Thursday, September 11, 2003
I yield to no-one in my longing for Arafat's imminent demise. He is at least 21 years late for his date with the Angel of Death, and had he not earned death by then he has earned it many times since.
I understand the opinion of many Israeli political and military leaders that expelling Arafat would solve little, since he would make as much or more trouble from exile as he does from house arrest in the Muqata. But I understand - and agree with - those who say that the status is untenable, and Arafat must be removed, one way or the other, or the war of attrition will grind on with no end.
But I have a question for the Israeli cabinet, which has now voted to expel Arafat without setting a date for such expulsion: what is the point of this posturing? What "signal" are you trying to give? If Arafat must be removed, the "signalling" only gives him time to maneuver; it accomplishes nothing, and is even counter-productive as it makes Israel look indecisive. And if Arafat can be "signalled" into behaving, then the case for expelling him at all falls apart, and Shimon Peres should be made Prime Minister. The cabinet seems to be losing touch with reality, "trying" to expel him without actually doing so. As a wise Dagoban once said: "do, or do not; there is no try."
And I have a question for the Jerusalem Post, who wants Arafat's head impaled on a spike in front of the Knesset: why has Arafat not been arrested? And why do you not advocate apprehending him? If Arafat is truly a war criminal (we all know he is; the question is whether there is enough hard evidence to hold up in court), why not try him for war crimes and execute him? Why have some sniper, or a 2-ton bomb take him out? Is he a "ticking time bomb" that can't be dealt with except by killing? Is he so well-protected that there's no way to get close to him and arrest him?
Slobodan Milosevic was an obstacle to peace and, more importantly, a war criminal. He was not assassinated. If Arafat were deep in a bunker, surrounded by a massive army, as Hitler was in Berlin or Saddam Hussein in Baghdad, then of course he would be a legitimate target in war. But he's not. The Israelis have almost total control of his environs. What is the possible justification for killing him rather than arresting him and putting him on trial?

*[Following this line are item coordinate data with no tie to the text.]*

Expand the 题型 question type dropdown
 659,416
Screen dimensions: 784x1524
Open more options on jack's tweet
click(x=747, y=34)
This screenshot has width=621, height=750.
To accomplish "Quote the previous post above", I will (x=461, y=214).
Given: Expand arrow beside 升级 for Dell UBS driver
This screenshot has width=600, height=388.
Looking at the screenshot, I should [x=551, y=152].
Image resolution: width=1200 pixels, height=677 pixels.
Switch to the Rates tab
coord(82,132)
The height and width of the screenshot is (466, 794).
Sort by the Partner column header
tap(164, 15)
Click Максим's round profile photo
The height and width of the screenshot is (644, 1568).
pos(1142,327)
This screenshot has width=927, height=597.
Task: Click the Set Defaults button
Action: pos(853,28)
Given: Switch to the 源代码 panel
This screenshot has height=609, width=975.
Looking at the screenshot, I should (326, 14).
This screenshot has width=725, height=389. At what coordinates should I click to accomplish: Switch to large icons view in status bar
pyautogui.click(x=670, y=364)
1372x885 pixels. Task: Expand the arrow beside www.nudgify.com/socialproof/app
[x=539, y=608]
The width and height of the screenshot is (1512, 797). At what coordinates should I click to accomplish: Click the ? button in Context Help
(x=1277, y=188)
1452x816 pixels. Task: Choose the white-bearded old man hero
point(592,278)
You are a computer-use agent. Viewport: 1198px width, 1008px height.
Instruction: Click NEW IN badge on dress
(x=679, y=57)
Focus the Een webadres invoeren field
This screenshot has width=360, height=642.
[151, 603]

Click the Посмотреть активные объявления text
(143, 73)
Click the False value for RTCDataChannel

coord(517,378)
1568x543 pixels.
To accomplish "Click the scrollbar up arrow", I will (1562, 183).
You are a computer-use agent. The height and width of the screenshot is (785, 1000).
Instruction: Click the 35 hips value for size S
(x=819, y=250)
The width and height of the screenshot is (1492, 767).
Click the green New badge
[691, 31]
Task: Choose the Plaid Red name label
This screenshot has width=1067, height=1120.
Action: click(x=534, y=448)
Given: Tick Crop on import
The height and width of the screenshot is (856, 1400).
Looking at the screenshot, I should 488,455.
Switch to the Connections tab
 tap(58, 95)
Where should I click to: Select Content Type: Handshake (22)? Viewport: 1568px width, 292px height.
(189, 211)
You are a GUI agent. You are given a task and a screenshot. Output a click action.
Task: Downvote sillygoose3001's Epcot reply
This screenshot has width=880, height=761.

Sure, it's a bit unfair to ask Israel to play by Marquess of Queensbury rules when the enemy murders a doctor and his new bride daughter and calls it holy martyrdom. But Israel claims to be a civilized country. Israel can legitimately kill Arafat if the direct costs and risks of taking him alive are too great. They can't kill him just because doing so would send a more ruthless signal, or because they need him out of the way. That way lies the abyss.
This is a fateful Rubicon that the Post would have Israel cross. They should not lightly suggest crossing it.